=== WHAT IS EXPECTED ===
Take the lines from the line containing "Viewport: 1568px width, 484px" through the end of the entries and output them exactly, with no pictures and nothing more.

Stored records

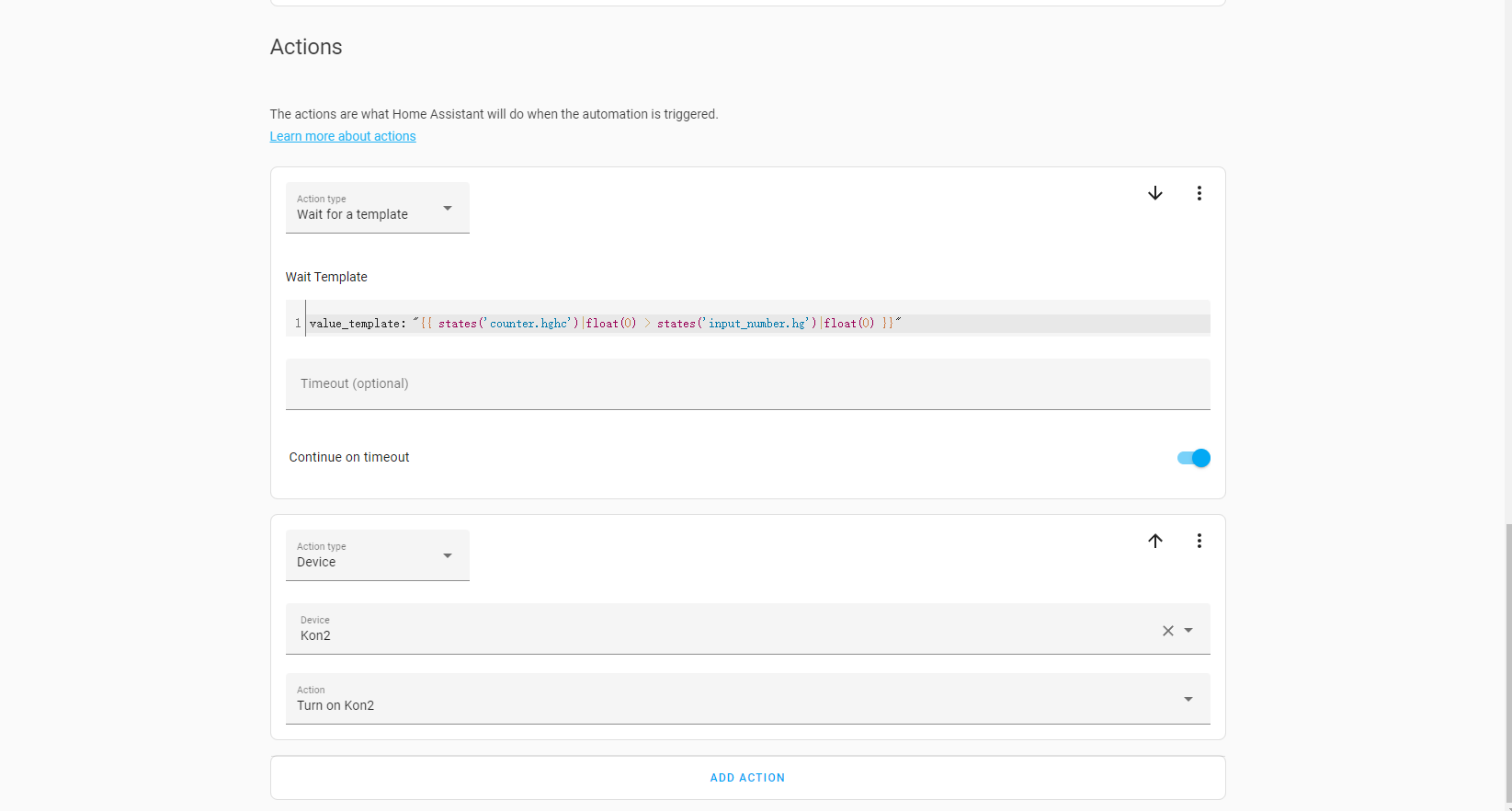Disable the Continue on timeout switch
Viewport: 1512px width, 811px height.
[x=1193, y=458]
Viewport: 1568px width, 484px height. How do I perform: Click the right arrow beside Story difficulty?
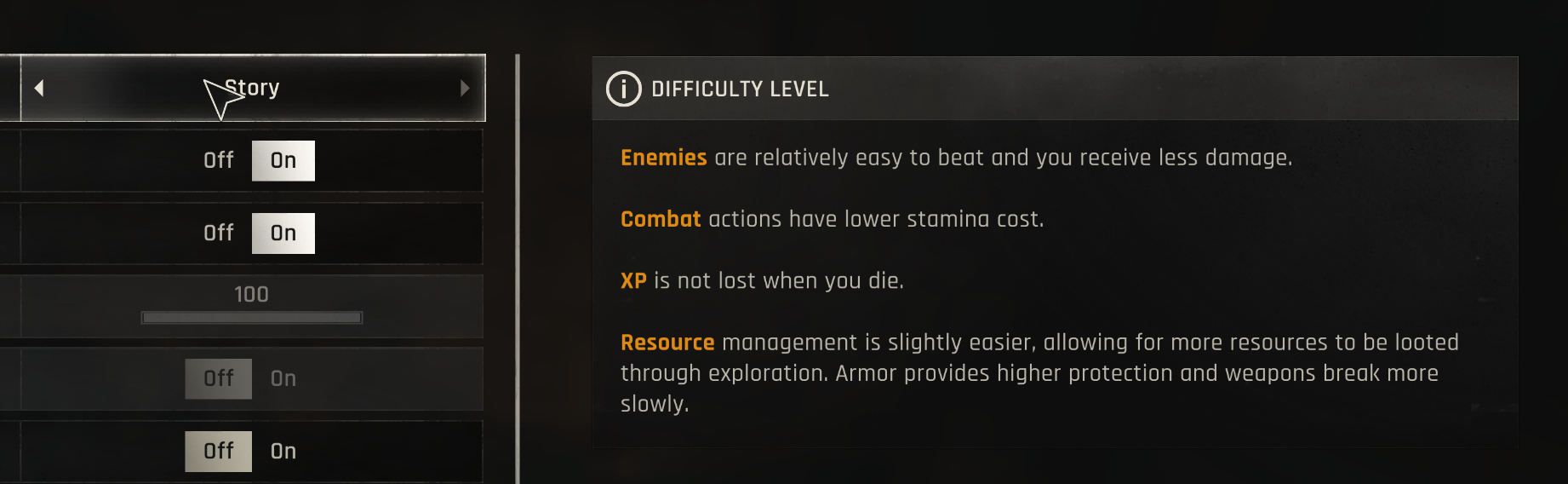point(465,88)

=== SOLUTION TO THIS EXERCISE ===
Viewport: 1568px width, 484px height. How do I perform: Click the right arrow beside Story difficulty?
point(465,88)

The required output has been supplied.